59 / 2002

第59話

 次の瞬間、ミューの殺気が全身からぶわっと膨れ上がった。空気を重く痺れさせ、鎌を振り回して一声叫ぶ。 「ハァッ!」  振り下ろした鎌が地面を叩き割った。その衝撃で地面に太いヒビが入り、足下がぱっくり割れてしまう。 「うわっ!」  慌ててそこから飛び退き、間合いの外に避難する。だが、ミューが地面から鎌を引き抜きがてら横に振り払った途端、刃のように鋭い空気が身を直撃してきた。 「くっ……!」  上着やズボンにまんべんなく傷をつけられ、アクセルは歯を食い縛った。距離を取っていたので威力は弱まっていたが、至近距離で受けていたら斬り刻まれていてもおかしくなかった。  兄・フレインが感心したように微笑む。 「さすがミュー。

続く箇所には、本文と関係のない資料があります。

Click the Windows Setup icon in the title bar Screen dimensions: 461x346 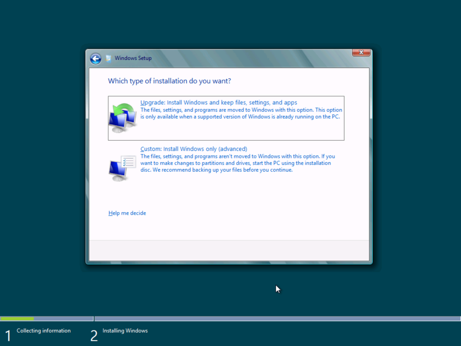(x=108, y=58)
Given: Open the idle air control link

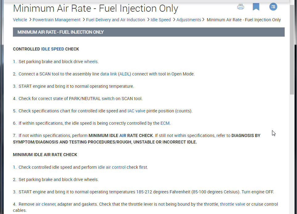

空気ですら武器にしちゃうなんて、やるなぁ」 「感心してる場合じゃないけどなっ! 狂戦士(バーサーカー)になられたら生身のままじゃ適わないぞ」 「そうだね、じゃあ私たちも……」  ジークと目配せし、改めて兄が武器を構え直す。  次の瞬間、二人の雰囲気も一変した。 「ギェアァァァア!」 「グォオォォォォ!」  獣のような咆哮(ほうこう)を上げ、全身から殺気が膨れ上がった。(みなぎ)る闘志が空気を震わせ、こちらの肌まで痺れそうになる。 「では、いこうか」 「よっしゃ! オレ達は簡単にはやられないぞ!」  目にも留まらない速さで、ミューに斬りかかっていく二人。 「やったね! 盛り上がってきたよー!」  ミューはそれを楽しそうに受け止め、鎌と一緒に鉄球をも勢いよく振り回した。金属同士がぶつかり合って火花が飛び散り、三人のオーラが衝撃波となって周囲の小石を弾き飛ばす。  普通の戦士とは比べ物にならない。腕力、脚力、瞬発力……等々、何もかもが圧倒的だった。纏っているオーラからして、下位ランカーとは全然違った。